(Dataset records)

>>

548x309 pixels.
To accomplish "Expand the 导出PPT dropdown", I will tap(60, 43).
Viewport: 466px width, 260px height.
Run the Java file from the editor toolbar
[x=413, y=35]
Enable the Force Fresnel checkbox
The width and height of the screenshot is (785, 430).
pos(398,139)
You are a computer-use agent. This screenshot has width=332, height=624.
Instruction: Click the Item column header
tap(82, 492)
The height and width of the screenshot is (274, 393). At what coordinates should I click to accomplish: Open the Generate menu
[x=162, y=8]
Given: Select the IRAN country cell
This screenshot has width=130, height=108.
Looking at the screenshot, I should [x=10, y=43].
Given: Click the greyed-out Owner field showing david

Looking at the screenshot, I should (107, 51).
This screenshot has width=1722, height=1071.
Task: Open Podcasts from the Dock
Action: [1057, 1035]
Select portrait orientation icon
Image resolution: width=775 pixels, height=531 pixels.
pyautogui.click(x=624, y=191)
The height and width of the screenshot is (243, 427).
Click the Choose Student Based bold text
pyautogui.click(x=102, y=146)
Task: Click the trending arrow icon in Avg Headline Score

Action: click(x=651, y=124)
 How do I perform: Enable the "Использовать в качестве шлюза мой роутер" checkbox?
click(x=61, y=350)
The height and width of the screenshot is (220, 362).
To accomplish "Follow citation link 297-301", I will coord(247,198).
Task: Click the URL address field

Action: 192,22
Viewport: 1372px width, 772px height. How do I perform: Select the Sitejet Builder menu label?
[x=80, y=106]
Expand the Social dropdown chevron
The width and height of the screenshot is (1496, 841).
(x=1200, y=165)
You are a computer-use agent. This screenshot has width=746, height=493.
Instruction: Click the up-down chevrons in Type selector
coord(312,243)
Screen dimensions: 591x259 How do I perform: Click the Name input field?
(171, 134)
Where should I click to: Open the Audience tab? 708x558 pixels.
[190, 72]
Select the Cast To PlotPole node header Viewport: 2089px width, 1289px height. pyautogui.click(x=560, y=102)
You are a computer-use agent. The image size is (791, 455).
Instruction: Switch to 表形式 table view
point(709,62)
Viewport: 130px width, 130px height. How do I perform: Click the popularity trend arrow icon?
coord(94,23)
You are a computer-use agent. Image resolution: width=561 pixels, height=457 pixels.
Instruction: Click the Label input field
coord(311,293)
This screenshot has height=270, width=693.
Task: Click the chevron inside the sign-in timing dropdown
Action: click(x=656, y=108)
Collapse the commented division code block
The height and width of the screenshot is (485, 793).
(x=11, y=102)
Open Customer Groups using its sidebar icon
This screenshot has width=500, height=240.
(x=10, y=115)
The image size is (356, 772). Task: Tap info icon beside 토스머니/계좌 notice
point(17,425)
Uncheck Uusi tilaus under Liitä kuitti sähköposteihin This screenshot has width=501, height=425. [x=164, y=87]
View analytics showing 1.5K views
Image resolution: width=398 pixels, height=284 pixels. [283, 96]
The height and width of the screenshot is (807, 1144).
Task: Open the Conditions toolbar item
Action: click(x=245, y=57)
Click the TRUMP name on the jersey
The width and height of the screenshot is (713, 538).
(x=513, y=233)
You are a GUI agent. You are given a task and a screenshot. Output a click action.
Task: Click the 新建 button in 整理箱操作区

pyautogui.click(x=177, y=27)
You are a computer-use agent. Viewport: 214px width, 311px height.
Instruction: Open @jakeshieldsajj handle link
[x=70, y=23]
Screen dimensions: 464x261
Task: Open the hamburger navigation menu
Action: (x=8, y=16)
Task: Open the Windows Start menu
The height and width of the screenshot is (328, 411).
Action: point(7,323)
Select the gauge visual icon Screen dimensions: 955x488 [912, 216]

<<

◆ INSTRUCTIONS FOR THE TASK: Copy out the material again from its first line through the line containing "coord(312,243)", including both ends.

◆ WRITTEN SOLUTION:
548x309 pixels.
To accomplish "Expand the 导出PPT dropdown", I will tap(60, 43).
Viewport: 466px width, 260px height.
Run the Java file from the editor toolbar
[x=413, y=35]
Enable the Force Fresnel checkbox
The width and height of the screenshot is (785, 430).
pos(398,139)
You are a computer-use agent. This screenshot has width=332, height=624.
Instruction: Click the Item column header
tap(82, 492)
The height and width of the screenshot is (274, 393). At what coordinates should I click to accomplish: Open the Generate menu
[x=162, y=8]
Given: Select the IRAN country cell
This screenshot has width=130, height=108.
Looking at the screenshot, I should [x=10, y=43].
Given: Click the greyed-out Owner field showing david

Looking at the screenshot, I should (107, 51).
This screenshot has width=1722, height=1071.
Task: Open Podcasts from the Dock
Action: [1057, 1035]
Select portrait orientation icon
Image resolution: width=775 pixels, height=531 pixels.
pyautogui.click(x=624, y=191)
The height and width of the screenshot is (243, 427).
Click the Choose Student Based bold text
pyautogui.click(x=102, y=146)
Task: Click the trending arrow icon in Avg Headline Score

Action: click(x=651, y=124)
 How do I perform: Enable the "Использовать в качестве шлюза мой роутер" checkbox?
click(x=61, y=350)
The height and width of the screenshot is (220, 362).
To accomplish "Follow citation link 297-301", I will coord(247,198).
Task: Click the URL address field

Action: 192,22
Viewport: 1372px width, 772px height. How do I perform: Select the Sitejet Builder menu label?
[x=80, y=106]
Expand the Social dropdown chevron
The width and height of the screenshot is (1496, 841).
(x=1200, y=165)
You are a computer-use agent. This screenshot has width=746, height=493.
Instruction: Click the up-down chevrons in Type selector
coord(312,243)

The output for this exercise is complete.